Exercise description: In the reflection on the Book of Jonah, rewrite the passage starting at "But that is" and ending at "what really counts.", swapping "sackcloth" for "burlap".

Source text:
=== Begin Enclosure ===

This morning I noted that Church documents still call this the “Third Sunday of Ordinary Time,” as opposed to “Third Sunday of the Year,” which is correct as things go, not least because this is the fourth Sunday of the year 2021. But I have some reservations about “Ordinary,” which from a liturgical point of view makes sense but that’s about it. We are living through an unusually extraordinary period of time, globally and locally. People long for “normalcy,” although what that was varies considerably, much of it depending on the socio-economic bracket and perhaps the ethnic and age group one belongs to.
In any case, the extraordinary events of our time are not likely to diminish for months, if ever. I suppose it was always the case and today’s readings suggest that – and a way to muster through sometimes seismic shifts in our political, economic, and personal situation.
The extended parable of the Book of Jonah provides a good example. The shortest work in the Hebrew Scriptures, it has little to do with the real Nineveh. I know because I visited the site several years ago. It borders the city of Mosul in northern Iraq. In fact, however, Nineveh was one of the largest cities of the ancient world, the capital of Israel’s greatest enemy. But rather than a three day’s walk, it takes about thirty minutes to walk from wall to wall. And the big fish that delivers Jonah by air from the Mediterranean Sea to the shores of Nineveh (located on the banks of the Tigris, it is nowhere near the sea), is a machina ex Deo that provides some comic relief. Actually, the whole book is a comedy with a relatively happy ending. In actual fact, Nineveh came to an inglorious end when it was conquered and destroyed by an invading Babylonian army in the late seventh century BCE.
But that is not the point, even though Jonah-in-the-belly-of-the-whale is still the most popular motif in northern Iraqi art and has influenced Christian and Muslim scripture from the beginning. In a nutshell, Jonah is about the saving graces of repentance, forgiveness, and compassion. Even the animals put on sackcloth and the Book of Jonah ends with a declaration of divine solicitude for the “cattle.”
The segment we hear today from St. Paul’s first letter to the Corinthians seems to have little to do with all that until you realize that what the Apostle to the Gentiles is preaching is ultimately about heeding the word of God, as Jonah and the people of Nineveh finally did. But it is no less and more urgently about repentance, forgiveness, and compassion. Paul urges his readers to unglue themselves from this-worldly reoccupations and pay attention to what really counts.
It’s a timely message. Today, it is impressive and gratifying to witness the massive effort of some of those hardest hit by the current pandemic and economic downturn to care for those even more desperate. Even children are collecting and helping distribute food and clothing. The heroic efforts of the medical community to treat and hopefully save those attacked by the virus, even at the cost of their own health and lives, is a testament to love and compassion. The metanoia of the people of Nineveh from lowest to highest led to their salvation (at least in the story), and it points the way for us.

=== End Enclosure ===

(Stored data)
=== Begin Enclosure ===

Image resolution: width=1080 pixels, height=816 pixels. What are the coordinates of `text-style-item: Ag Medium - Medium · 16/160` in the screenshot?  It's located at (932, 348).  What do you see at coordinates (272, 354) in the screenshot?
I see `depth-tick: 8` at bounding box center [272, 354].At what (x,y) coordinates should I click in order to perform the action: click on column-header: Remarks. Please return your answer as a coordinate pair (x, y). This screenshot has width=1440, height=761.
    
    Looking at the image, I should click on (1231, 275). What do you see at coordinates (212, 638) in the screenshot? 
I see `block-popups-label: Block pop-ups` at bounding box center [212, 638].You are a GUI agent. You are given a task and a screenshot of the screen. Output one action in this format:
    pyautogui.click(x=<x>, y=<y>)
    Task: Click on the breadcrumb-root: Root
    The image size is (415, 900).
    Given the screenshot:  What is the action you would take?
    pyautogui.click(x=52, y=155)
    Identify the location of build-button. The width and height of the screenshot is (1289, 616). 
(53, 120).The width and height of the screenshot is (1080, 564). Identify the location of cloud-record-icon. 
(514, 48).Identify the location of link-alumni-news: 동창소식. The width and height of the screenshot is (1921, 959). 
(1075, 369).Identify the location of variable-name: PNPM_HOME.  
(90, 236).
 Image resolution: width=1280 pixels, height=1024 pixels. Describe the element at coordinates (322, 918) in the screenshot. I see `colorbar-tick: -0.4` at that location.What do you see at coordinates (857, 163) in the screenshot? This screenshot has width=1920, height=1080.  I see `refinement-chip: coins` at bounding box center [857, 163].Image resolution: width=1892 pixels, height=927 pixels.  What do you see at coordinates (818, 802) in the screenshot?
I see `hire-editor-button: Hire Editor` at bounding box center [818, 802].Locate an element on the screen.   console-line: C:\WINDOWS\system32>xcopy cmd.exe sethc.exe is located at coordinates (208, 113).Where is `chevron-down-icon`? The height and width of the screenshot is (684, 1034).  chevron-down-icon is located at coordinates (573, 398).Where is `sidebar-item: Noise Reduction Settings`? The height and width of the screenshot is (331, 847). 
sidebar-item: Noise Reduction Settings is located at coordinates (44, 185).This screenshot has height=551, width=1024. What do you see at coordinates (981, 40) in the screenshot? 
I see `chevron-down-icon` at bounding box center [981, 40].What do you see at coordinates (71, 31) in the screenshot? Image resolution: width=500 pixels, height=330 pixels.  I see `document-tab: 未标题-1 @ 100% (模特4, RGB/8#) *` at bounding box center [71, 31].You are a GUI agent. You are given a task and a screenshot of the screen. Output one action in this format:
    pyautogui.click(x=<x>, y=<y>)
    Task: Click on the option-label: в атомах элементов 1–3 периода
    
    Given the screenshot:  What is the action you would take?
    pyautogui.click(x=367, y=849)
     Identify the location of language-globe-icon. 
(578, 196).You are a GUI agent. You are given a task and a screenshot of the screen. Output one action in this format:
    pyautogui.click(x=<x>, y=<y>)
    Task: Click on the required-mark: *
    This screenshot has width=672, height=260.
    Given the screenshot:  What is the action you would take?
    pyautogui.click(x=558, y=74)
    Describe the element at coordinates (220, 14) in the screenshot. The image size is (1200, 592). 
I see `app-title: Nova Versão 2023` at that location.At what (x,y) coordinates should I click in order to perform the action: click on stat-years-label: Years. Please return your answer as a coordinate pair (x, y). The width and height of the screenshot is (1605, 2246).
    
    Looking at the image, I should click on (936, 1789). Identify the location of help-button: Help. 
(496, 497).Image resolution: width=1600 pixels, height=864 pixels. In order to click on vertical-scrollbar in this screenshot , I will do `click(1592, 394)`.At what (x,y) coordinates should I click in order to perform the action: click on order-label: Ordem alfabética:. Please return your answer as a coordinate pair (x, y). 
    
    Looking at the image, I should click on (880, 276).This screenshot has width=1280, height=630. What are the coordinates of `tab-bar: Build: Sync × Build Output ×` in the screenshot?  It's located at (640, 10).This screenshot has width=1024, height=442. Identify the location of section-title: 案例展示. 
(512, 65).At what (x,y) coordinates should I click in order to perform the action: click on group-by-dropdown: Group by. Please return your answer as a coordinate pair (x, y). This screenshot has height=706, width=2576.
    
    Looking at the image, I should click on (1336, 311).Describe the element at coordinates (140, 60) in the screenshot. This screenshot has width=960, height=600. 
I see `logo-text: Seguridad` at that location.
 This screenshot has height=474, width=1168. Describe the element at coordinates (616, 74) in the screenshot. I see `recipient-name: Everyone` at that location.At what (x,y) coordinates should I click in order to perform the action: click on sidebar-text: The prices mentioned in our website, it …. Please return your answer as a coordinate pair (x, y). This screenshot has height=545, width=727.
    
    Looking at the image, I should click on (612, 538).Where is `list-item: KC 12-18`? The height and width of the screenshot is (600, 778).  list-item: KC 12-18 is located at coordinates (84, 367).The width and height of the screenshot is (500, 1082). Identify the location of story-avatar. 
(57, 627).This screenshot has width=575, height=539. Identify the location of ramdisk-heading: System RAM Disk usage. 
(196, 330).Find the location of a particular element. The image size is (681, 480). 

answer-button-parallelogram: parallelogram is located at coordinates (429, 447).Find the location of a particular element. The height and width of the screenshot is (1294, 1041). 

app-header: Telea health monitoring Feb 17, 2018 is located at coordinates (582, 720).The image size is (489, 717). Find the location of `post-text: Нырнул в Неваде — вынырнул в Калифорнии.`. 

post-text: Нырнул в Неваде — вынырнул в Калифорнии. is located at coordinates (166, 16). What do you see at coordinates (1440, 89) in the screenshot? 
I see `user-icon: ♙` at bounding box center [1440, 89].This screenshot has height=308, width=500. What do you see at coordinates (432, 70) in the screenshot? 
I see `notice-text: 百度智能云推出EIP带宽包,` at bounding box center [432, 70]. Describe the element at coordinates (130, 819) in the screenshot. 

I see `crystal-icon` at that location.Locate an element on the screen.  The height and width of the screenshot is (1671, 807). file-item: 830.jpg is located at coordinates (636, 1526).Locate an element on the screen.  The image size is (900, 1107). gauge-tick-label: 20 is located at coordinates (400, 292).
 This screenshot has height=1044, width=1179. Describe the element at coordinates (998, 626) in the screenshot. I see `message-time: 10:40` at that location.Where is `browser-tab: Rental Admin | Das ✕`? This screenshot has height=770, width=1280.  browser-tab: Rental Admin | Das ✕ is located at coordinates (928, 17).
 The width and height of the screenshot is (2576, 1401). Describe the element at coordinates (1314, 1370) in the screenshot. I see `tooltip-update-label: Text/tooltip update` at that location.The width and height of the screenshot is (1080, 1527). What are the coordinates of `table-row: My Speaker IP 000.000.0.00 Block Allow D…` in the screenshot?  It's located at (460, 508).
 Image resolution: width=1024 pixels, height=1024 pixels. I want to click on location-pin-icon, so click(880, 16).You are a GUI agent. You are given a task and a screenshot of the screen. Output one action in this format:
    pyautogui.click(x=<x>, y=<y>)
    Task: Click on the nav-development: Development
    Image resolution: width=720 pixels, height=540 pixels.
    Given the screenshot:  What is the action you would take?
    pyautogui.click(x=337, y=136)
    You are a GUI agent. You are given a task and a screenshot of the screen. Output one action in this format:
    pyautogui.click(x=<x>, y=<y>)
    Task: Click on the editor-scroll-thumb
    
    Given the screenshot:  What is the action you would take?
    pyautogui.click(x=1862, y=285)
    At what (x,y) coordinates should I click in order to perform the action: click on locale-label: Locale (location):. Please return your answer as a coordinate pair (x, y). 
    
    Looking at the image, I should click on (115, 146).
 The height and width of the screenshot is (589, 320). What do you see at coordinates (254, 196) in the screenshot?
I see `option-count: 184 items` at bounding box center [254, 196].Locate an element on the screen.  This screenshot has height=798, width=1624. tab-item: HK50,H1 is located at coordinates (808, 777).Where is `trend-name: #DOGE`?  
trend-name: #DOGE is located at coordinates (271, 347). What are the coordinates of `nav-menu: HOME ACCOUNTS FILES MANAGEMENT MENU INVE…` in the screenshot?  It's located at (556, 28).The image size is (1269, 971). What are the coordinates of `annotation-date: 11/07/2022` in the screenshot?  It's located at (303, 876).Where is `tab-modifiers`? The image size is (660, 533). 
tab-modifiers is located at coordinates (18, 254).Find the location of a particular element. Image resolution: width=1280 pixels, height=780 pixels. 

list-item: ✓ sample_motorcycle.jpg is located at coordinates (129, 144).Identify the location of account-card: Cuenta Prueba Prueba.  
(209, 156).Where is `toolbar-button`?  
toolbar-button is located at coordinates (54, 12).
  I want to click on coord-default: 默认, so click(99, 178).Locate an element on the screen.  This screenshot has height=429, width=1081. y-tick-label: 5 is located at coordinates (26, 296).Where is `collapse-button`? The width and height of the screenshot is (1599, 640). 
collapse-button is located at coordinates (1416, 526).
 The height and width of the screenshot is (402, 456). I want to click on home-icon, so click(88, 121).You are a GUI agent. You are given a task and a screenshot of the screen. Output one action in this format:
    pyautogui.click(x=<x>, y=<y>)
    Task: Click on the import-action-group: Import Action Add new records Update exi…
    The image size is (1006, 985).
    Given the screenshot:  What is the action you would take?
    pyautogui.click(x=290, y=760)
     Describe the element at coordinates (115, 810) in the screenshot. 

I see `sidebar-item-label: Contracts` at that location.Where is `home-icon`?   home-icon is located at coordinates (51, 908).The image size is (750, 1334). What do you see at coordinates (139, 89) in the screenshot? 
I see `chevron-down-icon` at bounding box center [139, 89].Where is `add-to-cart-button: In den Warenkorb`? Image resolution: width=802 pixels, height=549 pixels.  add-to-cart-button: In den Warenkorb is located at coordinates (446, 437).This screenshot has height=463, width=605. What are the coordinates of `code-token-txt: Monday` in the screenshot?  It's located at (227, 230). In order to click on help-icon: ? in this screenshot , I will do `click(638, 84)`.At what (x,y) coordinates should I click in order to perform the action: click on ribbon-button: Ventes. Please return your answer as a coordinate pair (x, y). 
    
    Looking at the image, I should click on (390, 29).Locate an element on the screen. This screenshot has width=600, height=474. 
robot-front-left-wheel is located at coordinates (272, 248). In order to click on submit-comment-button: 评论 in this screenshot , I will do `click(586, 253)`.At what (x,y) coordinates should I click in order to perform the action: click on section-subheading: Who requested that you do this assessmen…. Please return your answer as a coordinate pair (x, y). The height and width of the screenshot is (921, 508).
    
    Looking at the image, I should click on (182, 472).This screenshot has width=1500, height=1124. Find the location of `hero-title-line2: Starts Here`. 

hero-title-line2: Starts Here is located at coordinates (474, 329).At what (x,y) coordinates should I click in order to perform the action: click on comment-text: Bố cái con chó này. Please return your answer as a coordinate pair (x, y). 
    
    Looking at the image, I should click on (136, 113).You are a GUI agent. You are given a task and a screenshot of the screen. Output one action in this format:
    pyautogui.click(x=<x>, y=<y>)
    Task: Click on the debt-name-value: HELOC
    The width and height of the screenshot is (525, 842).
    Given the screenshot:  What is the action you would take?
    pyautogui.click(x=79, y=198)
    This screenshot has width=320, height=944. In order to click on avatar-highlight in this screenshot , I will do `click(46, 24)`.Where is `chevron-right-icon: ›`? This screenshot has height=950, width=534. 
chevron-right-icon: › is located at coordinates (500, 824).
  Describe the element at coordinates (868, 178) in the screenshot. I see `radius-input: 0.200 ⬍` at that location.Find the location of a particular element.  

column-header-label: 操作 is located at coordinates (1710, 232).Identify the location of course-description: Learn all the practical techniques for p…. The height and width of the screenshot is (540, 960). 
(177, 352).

=== End Enclosure ===

Solution below:
But that is not the point, even though Jonah-in-the-belly-of-the-whale is still the most popular motif in northern Iraqi art and has influenced Christian and Muslim scripture from the beginning. In a nutshell, Jonah is about the saving graces of repentance, forgiveness, and compassion. Even the animals put on burlap and the Book of Jonah ends with a declaration of divine solicitude for the “cattle.”
The segment we hear today from St. Paul’s first letter to the Corinthians seems to have little to do with all that until you realize that what the Apostle to the Gentiles is preaching is ultimately about heeding the word of God, as Jonah and the people of Nineveh finally did. But it is no less and more urgently about repentance, forgiveness, and compassion. Paul urges his readers to unglue themselves from this-worldly reoccupations and pay attention to what really counts.